Summer’s lease

In the UK summer often seemed provisional, flitting, a season lived by its changeability more than it’s constancy.

The notion of summer's lease having all too short a date made great poignant sense. The days that could have shown the sun undimmed being rare and scudding clouds and freshening rain all too frequent. Balmy evenings by the sea at St Margaret’s Bay were far and few between.

Tony, the tyre salesman, often commented how driving back from his rounds across the sweltering South East he’d dream of al fresco suppers with his wife and epileptic golden retriever only to get back to find a brisk wind blowing and a sea chill in the air.

But here in south east Tuscany at 500m elevation the too hot eye of heaven shines too much, too long.

This is not just the strength of the sun shining through undifferentiated air but as much to do with air masses.

For hundreds of years the Azzorre Atlantic high has brought Tuscany limpid air and moderate if very sunny summers and traditionally given way to Atlantic depressions moving in from the north and north west.

But more recently this has changed and the much hotter and stronger high pressure system from the Sahara and African continent has come to dominate the Tuscan summer.

This brings high levels of humidity from the passage across the Mediterranean and seems to develop into a high pressures system that blocks the ingress of cooler less stable air from the north and west.

But today, finally, the back of this oppressive humid heat has been broken.

It’s a shame to grow to hate the sun even as it brings such bounty to the land (extra).

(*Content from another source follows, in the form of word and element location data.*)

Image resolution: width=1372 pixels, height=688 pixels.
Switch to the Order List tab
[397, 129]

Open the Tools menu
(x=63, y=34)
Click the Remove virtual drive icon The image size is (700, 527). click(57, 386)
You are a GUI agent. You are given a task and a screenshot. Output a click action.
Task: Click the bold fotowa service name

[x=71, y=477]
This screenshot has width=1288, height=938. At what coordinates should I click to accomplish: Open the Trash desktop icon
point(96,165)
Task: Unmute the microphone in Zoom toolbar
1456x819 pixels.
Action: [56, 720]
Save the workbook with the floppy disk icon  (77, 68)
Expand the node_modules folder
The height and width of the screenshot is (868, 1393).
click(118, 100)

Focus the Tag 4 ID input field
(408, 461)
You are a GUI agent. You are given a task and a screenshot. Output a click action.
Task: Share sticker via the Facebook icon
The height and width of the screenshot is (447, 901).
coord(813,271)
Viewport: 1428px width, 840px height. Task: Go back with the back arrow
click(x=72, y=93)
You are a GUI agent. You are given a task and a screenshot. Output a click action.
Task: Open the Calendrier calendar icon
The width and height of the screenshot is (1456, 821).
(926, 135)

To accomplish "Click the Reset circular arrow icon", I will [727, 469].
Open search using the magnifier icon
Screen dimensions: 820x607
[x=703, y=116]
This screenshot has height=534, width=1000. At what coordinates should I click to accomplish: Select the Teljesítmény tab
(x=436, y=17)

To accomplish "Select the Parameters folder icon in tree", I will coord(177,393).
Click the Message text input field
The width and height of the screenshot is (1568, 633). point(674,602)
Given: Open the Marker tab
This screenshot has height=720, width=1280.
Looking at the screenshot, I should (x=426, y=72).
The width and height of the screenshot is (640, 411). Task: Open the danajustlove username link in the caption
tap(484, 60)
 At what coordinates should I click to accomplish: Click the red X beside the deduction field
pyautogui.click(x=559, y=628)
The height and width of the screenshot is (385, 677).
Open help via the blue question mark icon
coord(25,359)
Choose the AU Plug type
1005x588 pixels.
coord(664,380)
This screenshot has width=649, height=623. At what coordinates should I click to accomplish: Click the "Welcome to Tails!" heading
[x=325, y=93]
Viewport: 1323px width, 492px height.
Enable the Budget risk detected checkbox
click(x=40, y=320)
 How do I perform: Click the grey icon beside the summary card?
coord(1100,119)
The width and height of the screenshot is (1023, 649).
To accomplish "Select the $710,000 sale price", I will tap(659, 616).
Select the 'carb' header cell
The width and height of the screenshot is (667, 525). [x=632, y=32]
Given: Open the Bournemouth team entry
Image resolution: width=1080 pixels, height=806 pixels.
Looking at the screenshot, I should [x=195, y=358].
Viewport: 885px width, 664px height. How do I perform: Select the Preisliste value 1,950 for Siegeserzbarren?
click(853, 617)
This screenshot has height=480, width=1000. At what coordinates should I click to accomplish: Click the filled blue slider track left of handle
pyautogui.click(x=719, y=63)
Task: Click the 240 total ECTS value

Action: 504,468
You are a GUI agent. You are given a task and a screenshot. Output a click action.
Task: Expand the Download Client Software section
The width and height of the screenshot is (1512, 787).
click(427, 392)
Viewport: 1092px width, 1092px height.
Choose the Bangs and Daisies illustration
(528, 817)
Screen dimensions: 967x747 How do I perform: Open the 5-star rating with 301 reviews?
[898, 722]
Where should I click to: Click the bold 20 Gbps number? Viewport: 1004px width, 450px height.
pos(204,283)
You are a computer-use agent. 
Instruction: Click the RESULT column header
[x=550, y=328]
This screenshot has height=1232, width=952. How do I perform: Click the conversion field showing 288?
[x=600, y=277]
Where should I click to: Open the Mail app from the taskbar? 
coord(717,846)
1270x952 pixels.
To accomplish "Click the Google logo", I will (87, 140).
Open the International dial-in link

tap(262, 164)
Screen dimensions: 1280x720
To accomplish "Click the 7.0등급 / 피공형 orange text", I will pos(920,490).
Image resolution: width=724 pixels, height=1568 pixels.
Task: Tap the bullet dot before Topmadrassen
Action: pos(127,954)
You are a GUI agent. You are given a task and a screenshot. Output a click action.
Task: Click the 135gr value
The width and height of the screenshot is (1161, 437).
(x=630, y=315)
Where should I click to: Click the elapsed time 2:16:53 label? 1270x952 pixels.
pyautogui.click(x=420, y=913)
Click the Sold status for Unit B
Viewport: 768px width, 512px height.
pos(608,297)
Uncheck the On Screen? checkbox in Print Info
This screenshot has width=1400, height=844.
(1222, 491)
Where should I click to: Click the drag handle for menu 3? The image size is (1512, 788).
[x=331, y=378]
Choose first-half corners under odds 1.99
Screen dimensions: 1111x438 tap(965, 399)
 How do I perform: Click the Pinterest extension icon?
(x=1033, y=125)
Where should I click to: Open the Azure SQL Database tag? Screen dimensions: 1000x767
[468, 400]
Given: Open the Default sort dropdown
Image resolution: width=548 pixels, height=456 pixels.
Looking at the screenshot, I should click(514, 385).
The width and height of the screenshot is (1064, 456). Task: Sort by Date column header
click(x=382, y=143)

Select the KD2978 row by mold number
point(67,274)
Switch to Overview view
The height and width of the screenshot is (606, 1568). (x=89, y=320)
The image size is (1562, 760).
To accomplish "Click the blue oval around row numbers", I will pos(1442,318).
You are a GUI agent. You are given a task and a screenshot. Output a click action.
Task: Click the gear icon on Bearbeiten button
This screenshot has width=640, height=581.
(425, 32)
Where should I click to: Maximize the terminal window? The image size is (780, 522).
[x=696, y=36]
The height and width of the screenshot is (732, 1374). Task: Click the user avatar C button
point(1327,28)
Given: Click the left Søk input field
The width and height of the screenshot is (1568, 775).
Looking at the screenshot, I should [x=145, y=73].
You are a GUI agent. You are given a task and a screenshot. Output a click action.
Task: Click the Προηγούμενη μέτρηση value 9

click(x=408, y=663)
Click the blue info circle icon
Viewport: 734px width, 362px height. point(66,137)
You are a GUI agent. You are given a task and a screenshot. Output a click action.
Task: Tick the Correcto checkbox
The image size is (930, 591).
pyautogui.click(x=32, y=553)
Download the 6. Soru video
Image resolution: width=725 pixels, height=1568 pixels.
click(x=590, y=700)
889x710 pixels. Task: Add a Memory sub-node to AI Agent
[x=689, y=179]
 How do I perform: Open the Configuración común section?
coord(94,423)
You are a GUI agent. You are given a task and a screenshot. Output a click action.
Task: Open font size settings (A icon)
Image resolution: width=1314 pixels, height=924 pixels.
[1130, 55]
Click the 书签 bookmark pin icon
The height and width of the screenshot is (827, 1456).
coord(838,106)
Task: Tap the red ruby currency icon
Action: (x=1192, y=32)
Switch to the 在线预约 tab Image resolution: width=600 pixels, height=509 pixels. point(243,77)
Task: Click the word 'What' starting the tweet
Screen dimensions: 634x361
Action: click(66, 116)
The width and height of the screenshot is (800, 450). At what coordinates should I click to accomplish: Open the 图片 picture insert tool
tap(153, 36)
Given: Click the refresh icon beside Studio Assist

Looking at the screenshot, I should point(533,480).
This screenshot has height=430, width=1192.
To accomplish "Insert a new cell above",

Summer’s lease has become an interminable ground rent, a implacable landlord demanding an often times insupportable tribute of sweat and broken sleep.

We will look into air conditioning, a more secure supply of irrigable water, solar panels, mosquito screens and a huge mobile horsefly trap akin to the great orange ball chasing The Prisoner across Portmeirion’s sand.

When summer becomes a thing to be borne, to hide from and to take in small doses it is not a thing at all but becomes an enemy.

I know. I’m waxing large. But there is something in it and it’s not just us who feel this. The claws of climate change grind hard even here and make one wonder what there is to come.